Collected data
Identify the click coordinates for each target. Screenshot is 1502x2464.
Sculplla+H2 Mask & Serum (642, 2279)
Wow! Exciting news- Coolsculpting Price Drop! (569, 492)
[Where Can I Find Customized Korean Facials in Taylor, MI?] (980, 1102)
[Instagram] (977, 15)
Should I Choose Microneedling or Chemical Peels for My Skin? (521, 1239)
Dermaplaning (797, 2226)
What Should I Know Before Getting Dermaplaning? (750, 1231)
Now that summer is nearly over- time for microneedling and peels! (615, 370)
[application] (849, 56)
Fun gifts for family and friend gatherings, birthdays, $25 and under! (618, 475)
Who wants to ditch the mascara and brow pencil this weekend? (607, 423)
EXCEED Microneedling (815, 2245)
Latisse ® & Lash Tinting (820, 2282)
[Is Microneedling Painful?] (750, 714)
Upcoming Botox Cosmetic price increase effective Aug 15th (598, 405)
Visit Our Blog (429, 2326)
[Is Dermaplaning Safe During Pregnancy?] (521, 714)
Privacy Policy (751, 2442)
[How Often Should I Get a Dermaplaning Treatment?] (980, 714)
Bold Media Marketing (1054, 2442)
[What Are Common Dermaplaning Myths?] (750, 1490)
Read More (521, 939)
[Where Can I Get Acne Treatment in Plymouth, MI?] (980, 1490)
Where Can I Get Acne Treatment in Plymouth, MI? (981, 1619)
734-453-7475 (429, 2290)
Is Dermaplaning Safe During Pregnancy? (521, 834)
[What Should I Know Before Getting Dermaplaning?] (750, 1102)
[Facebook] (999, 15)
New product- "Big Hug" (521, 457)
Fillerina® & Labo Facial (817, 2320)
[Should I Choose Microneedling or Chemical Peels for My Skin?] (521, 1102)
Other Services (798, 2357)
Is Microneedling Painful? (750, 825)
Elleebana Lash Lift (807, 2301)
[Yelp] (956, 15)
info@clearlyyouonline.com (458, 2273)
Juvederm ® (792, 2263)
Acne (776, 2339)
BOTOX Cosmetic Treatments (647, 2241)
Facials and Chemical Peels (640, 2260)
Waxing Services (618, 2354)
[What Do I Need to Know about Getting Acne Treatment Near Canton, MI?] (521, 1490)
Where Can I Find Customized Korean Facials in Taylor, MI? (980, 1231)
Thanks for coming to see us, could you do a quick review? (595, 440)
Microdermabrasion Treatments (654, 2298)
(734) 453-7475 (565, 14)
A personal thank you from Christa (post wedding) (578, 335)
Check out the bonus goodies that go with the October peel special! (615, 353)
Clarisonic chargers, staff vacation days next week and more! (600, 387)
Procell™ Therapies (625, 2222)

**Activity**:
Each record above should be repeated exactly.

**Written answer**:
Identify the click coordinates for each target. Screenshot is 1502x2464.
Sculplla+H2 Mask & Serum (642, 2279)
Wow! Exciting news- Coolsculpting Price Drop! (569, 492)
[Where Can I Find Customized Korean Facials in Taylor, MI?] (980, 1102)
[Instagram] (977, 15)
Should I Choose Microneedling or Chemical Peels for My Skin? (521, 1239)
Dermaplaning (797, 2226)
What Should I Know Before Getting Dermaplaning? (750, 1231)
Now that summer is nearly over- time for microneedling and peels! (615, 370)
[application] (849, 56)
Fun gifts for family and friend gatherings, birthdays, $25 and under! (618, 475)
Who wants to ditch the mascara and brow pencil this weekend? (607, 423)
EXCEED Microneedling (815, 2245)
Latisse ® & Lash Tinting (820, 2282)
[Is Microneedling Painful?] (750, 714)
Upcoming Botox Cosmetic price increase effective Aug 15th (598, 405)
Visit Our Blog (429, 2326)
[Is Dermaplaning Safe During Pregnancy?] (521, 714)
Privacy Policy (751, 2442)
[How Often Should I Get a Dermaplaning Treatment?] (980, 714)
Bold Media Marketing (1054, 2442)
[What Are Common Dermaplaning Myths?] (750, 1490)
Read More (521, 939)
[Where Can I Get Acne Treatment in Plymouth, MI?] (980, 1490)
Where Can I Get Acne Treatment in Plymouth, MI? (981, 1619)
734-453-7475 (429, 2290)
Is Dermaplaning Safe During Pregnancy? (521, 834)
[What Should I Know Before Getting Dermaplaning?] (750, 1102)
[Facebook] (999, 15)
New product- "Big Hug" (521, 457)
Fillerina® & Labo Facial (817, 2320)
[Should I Choose Microneedling or Chemical Peels for My Skin?] (521, 1102)
Other Services (798, 2357)
Is Microneedling Painful? (750, 825)
Elleebana Lash Lift (807, 2301)
[Yelp] (956, 15)
info@clearlyyouonline.com (458, 2273)
Juvederm ® (792, 2263)
Acne (776, 2339)
BOTOX Cosmetic Treatments (647, 2241)
Facials and Chemical Peels (640, 2260)
Waxing Services (618, 2354)
[What Do I Need to Know about Getting Acne Treatment Near Canton, MI?] (521, 1490)
Where Can I Find Customized Korean Facials in Taylor, MI? (980, 1231)
Thanks for coming to see us, could you do a quick review? (595, 440)
Microdermabrasion Treatments (654, 2298)
(734) 453-7475 (565, 14)
A personal thank you from Christa (post wedding) (578, 335)
Check out the bonus goodies that go with the October peel special! (615, 353)
Clarisonic chargers, staff vacation days next week and more! (600, 387)
Procell™ Therapies (625, 2222)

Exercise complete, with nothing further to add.